EXERCISE TASK
Could you extract the rows verbatim, from the start of the rows up to and including the line with "center [1433, 346]."?

MATERIALS PROVIDED

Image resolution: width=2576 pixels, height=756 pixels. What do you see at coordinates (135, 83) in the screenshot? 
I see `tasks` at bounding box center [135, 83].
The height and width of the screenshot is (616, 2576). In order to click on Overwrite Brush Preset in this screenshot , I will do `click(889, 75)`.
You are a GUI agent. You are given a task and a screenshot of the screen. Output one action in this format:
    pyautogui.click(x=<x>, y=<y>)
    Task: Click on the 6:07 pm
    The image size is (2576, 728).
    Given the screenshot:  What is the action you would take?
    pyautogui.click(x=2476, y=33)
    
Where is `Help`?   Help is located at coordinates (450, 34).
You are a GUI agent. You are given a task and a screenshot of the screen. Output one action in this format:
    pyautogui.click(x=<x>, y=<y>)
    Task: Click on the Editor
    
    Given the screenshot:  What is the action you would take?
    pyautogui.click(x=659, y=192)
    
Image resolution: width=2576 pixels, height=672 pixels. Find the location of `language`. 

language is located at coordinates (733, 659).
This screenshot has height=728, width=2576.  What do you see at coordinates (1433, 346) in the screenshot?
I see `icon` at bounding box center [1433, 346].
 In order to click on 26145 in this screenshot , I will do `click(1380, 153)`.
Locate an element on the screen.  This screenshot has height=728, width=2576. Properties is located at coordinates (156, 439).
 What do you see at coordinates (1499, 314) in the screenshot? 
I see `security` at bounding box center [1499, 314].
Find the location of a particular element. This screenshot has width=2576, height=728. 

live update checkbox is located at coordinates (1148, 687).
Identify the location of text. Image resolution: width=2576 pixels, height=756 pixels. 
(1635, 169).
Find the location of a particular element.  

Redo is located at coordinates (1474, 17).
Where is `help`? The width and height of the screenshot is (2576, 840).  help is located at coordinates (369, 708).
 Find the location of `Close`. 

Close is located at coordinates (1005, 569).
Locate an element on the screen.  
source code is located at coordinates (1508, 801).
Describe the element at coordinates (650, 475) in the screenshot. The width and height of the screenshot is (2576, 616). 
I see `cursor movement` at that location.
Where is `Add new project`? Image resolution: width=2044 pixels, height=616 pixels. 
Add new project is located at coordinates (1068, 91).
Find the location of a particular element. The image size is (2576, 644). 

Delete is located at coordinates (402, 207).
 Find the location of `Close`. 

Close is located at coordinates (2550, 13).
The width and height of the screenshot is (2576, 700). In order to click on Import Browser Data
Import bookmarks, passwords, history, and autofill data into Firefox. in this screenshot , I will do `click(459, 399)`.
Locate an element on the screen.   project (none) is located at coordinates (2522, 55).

RESULT OF THE TASK
Image resolution: width=2576 pixels, height=756 pixels. What do you see at coordinates (135, 83) in the screenshot? 
I see `tasks` at bounding box center [135, 83].
The height and width of the screenshot is (616, 2576). In order to click on Overwrite Brush Preset in this screenshot , I will do `click(889, 75)`.
You are a GUI agent. You are given a task and a screenshot of the screen. Output one action in this format:
    pyautogui.click(x=<x>, y=<y>)
    Task: Click on the 6:07 pm
    The image size is (2576, 728).
    Given the screenshot:  What is the action you would take?
    pyautogui.click(x=2476, y=33)
    
Where is `Help`?   Help is located at coordinates (450, 34).
You are a GUI agent. You are given a task and a screenshot of the screen. Output one action in this format:
    pyautogui.click(x=<x>, y=<y>)
    Task: Click on the Editor
    
    Given the screenshot:  What is the action you would take?
    pyautogui.click(x=659, y=192)
    
Image resolution: width=2576 pixels, height=672 pixels. Find the location of `language`. 

language is located at coordinates (733, 659).
This screenshot has height=728, width=2576.  What do you see at coordinates (1433, 346) in the screenshot?
I see `icon` at bounding box center [1433, 346].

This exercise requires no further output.